● **PROBLEM REQUIREMENTS**
Leaving out every picture, retype the lines below from the top through the one that contains "690x388 pixels.".

● **SOURCE RECORDS**
------

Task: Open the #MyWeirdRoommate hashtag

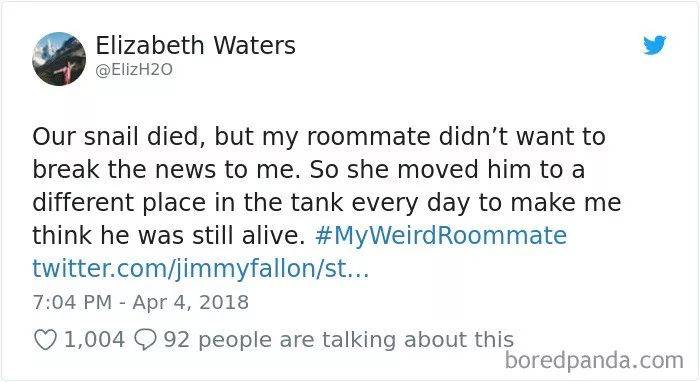Action: (441, 235)
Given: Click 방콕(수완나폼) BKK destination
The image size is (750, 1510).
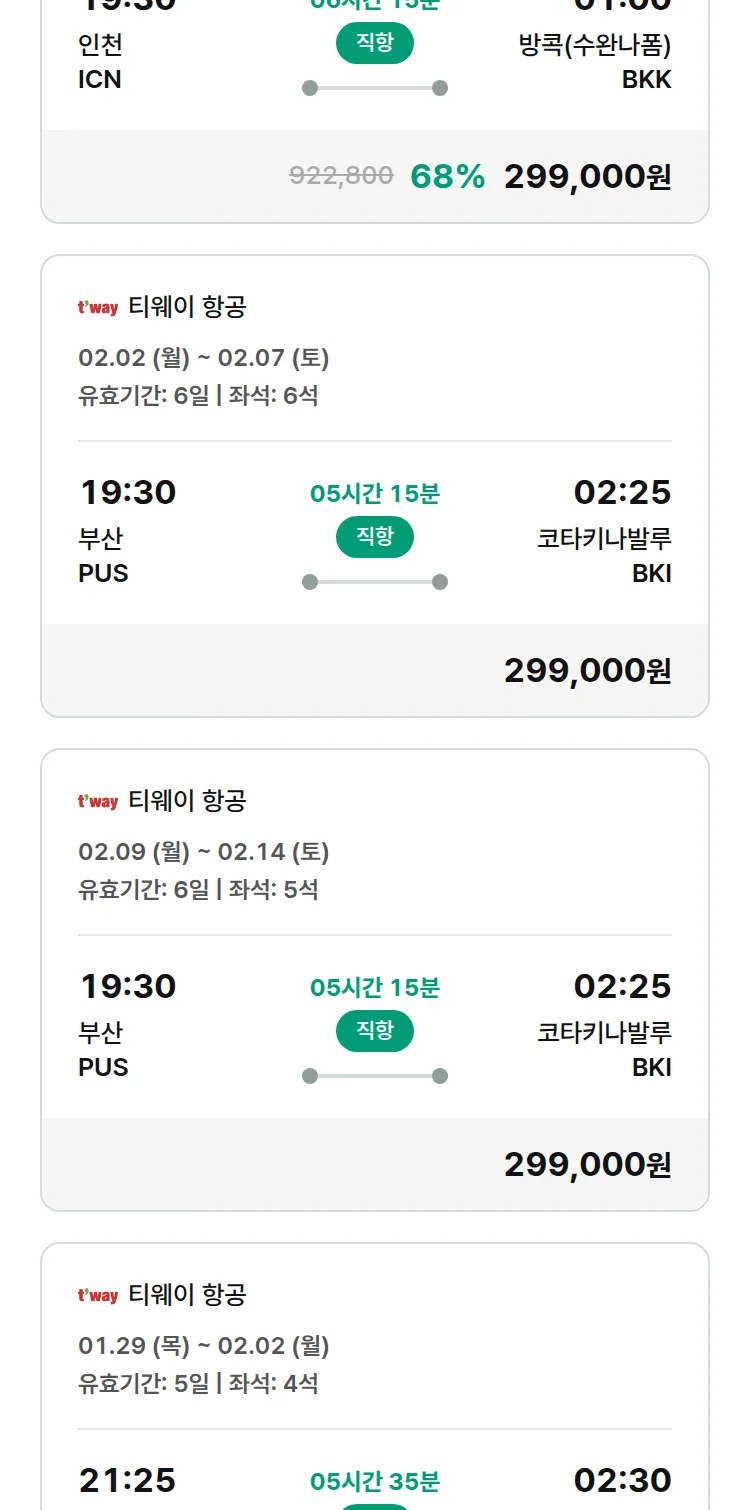Looking at the screenshot, I should (x=595, y=62).
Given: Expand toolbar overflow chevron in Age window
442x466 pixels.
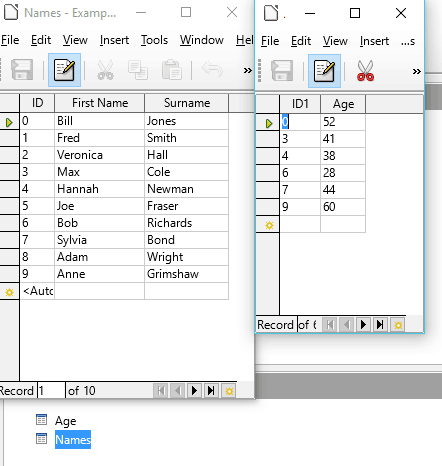Looking at the screenshot, I should (x=417, y=71).
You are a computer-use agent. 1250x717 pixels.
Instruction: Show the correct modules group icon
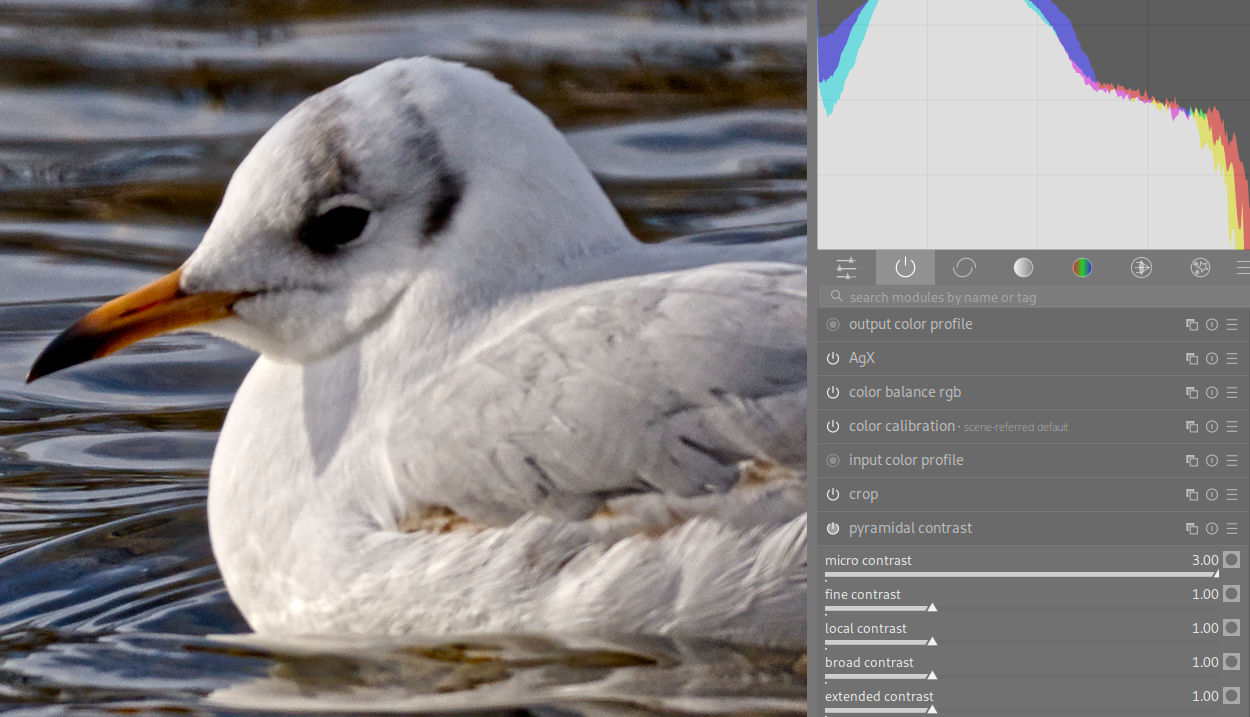tap(1141, 268)
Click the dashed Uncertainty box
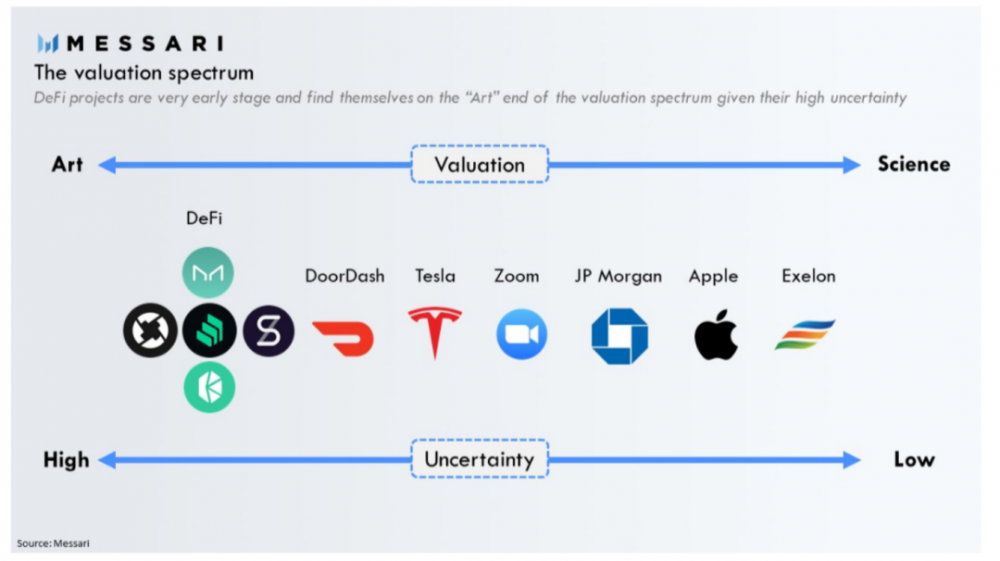The image size is (1000, 561). click(x=480, y=459)
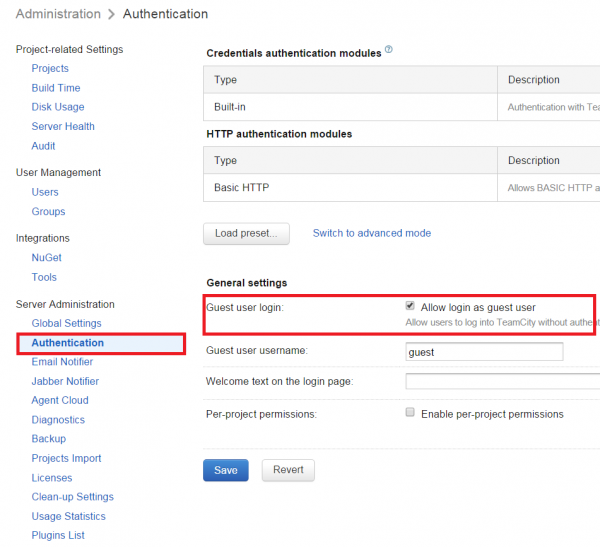Click Switch to advanced mode link
The image size is (600, 547).
click(x=372, y=233)
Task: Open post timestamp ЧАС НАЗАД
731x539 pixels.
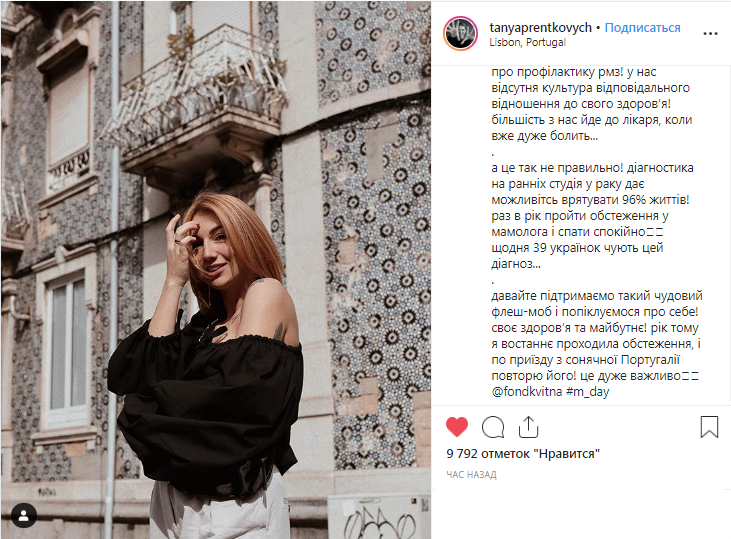Action: point(471,475)
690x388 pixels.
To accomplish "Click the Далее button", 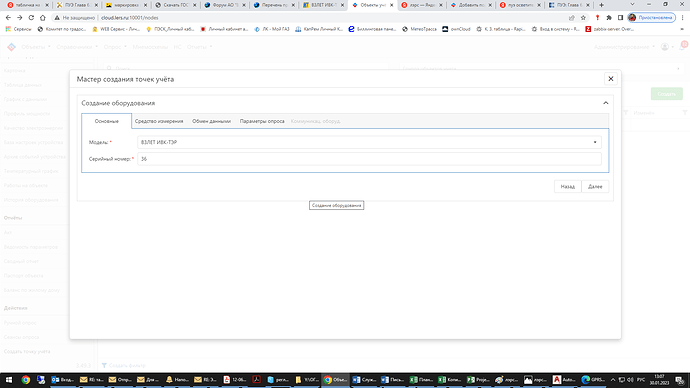I will (595, 187).
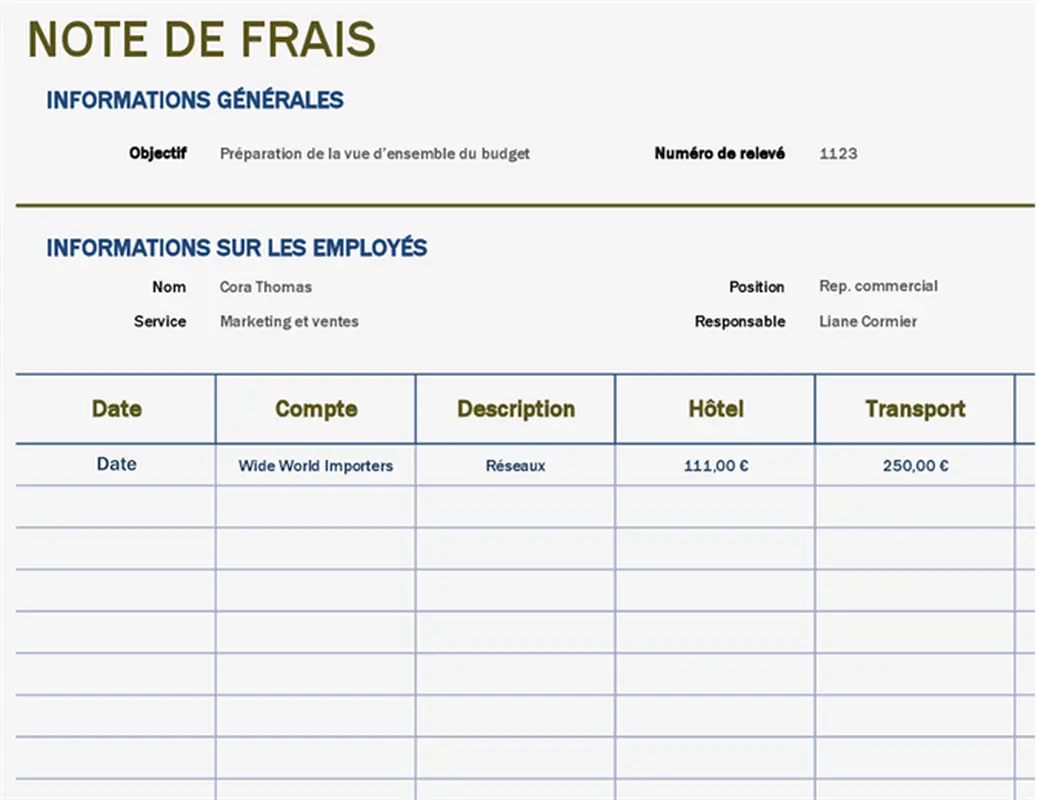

------

● **TASK ANSWER**
Task: Open the #MyWeirdRoommate hashtag

Action: (441, 235)
Given: Click 방콕(수완나폼) BKK destination
The image size is (750, 1510).
Looking at the screenshot, I should (x=595, y=62).
Given: Expand toolbar overflow chevron in Age window
442x466 pixels.
Looking at the screenshot, I should (x=417, y=71).
You are a computer-use agent. 1250x717 pixels.
Instruction: Show the correct modules group icon
tap(1141, 268)
Click the dashed Uncertainty box
The image size is (1000, 561). click(x=480, y=459)
Click Switch to advanced mode link
The image size is (600, 547).
click(x=372, y=233)
Task: Open post timestamp ЧАС НАЗАД
731x539 pixels.
Action: point(471,475)
690x388 pixels.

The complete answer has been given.